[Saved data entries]
━━━━━━━━━━━━━━━━

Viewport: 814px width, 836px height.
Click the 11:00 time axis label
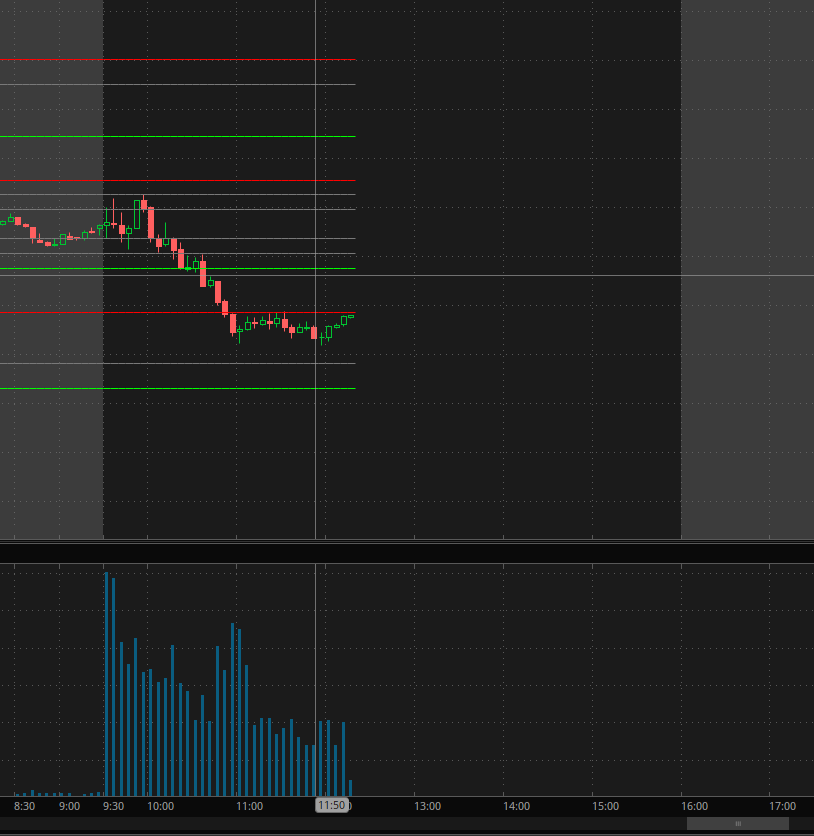pyautogui.click(x=249, y=806)
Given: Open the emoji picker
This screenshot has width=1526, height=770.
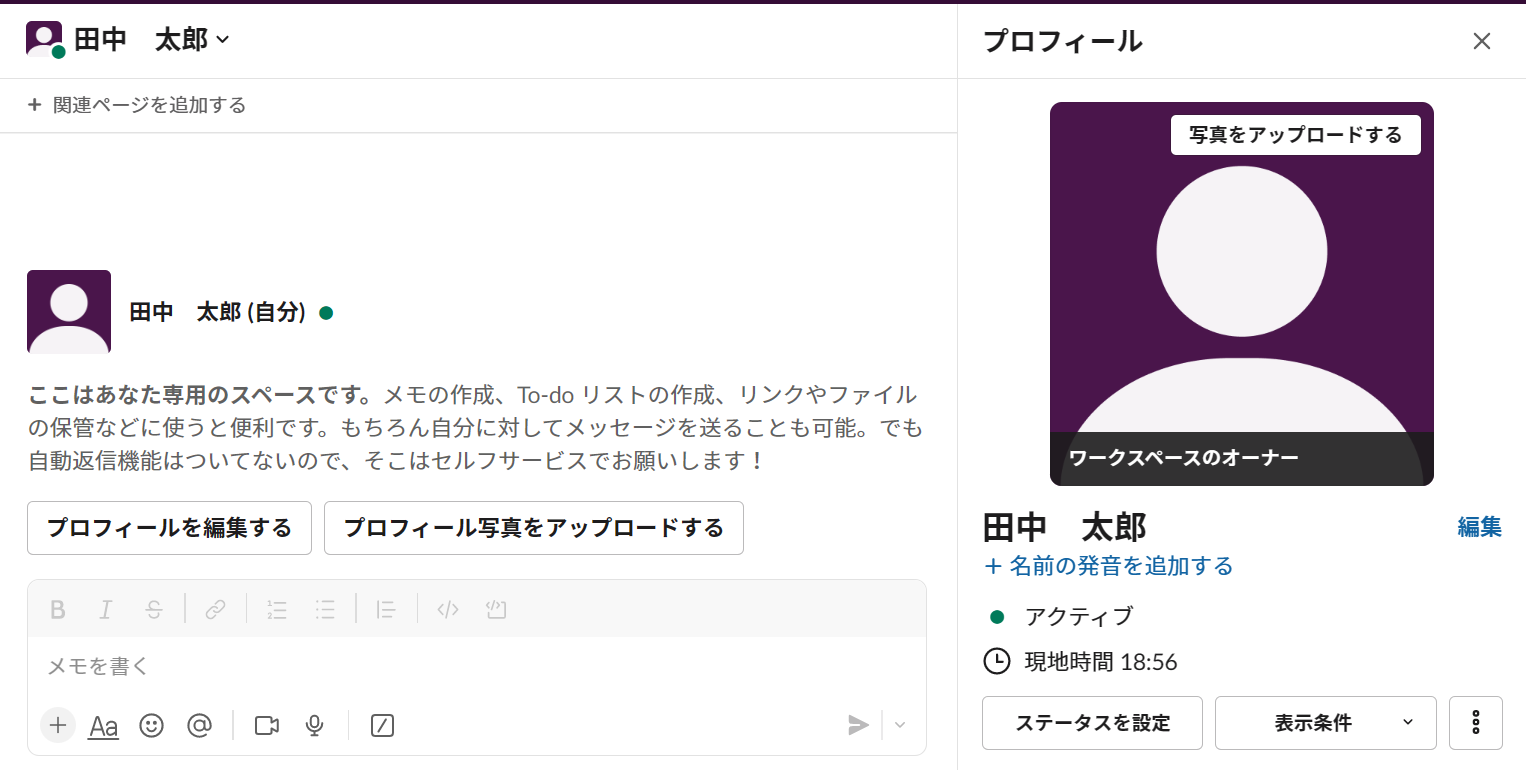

━━━━━━━━━━━━━━━━

→ Assignment:
Starting at the line where "Given: Open the emoji picker" appears, restate every line through the end of the records above exactly, but omit the pictures.

→ Written solution:
Given: Open the emoji picker
This screenshot has width=1526, height=770.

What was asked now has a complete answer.